Return each line of the listing that follows in which the string "screenshot" can be found.
[Start of Attachment]
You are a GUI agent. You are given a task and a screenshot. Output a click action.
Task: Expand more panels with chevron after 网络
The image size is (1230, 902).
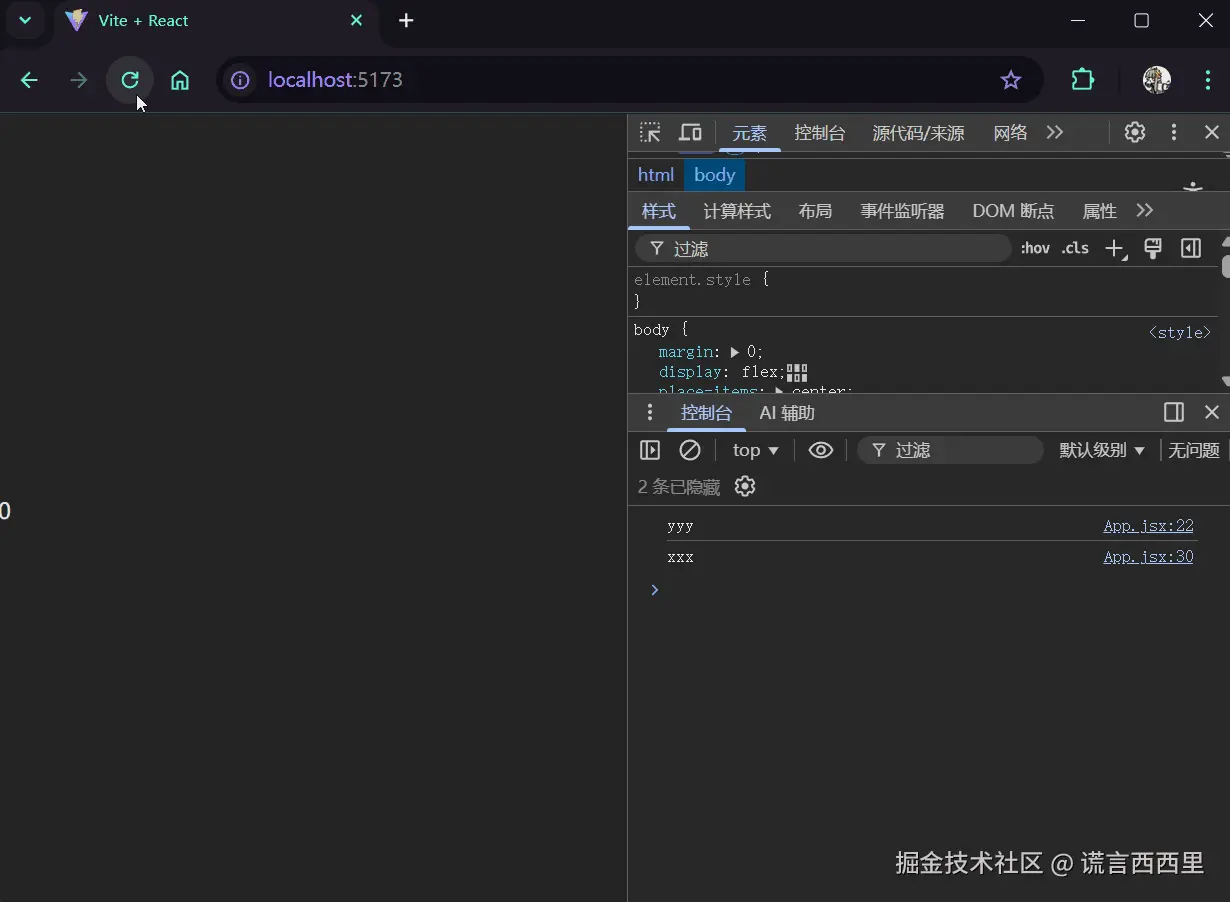(1057, 132)
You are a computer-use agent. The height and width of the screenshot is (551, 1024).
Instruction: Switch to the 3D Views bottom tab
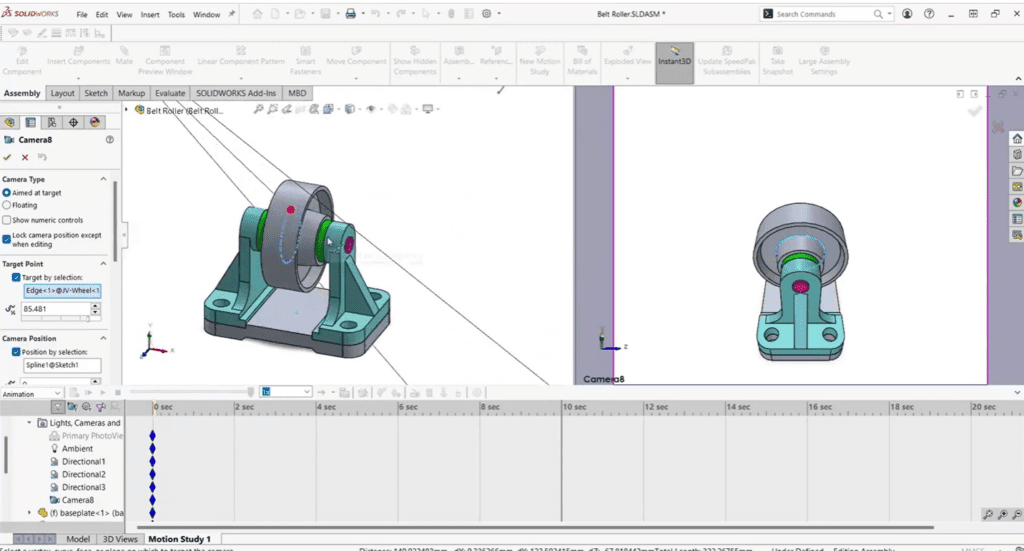pyautogui.click(x=119, y=539)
[End of Attachment]
> Result of the task:
You are a GUI agent. You are given a task and a screenshot. Output a click action.
You are a computer-use agent. The height and width of the screenshot is (551, 1024).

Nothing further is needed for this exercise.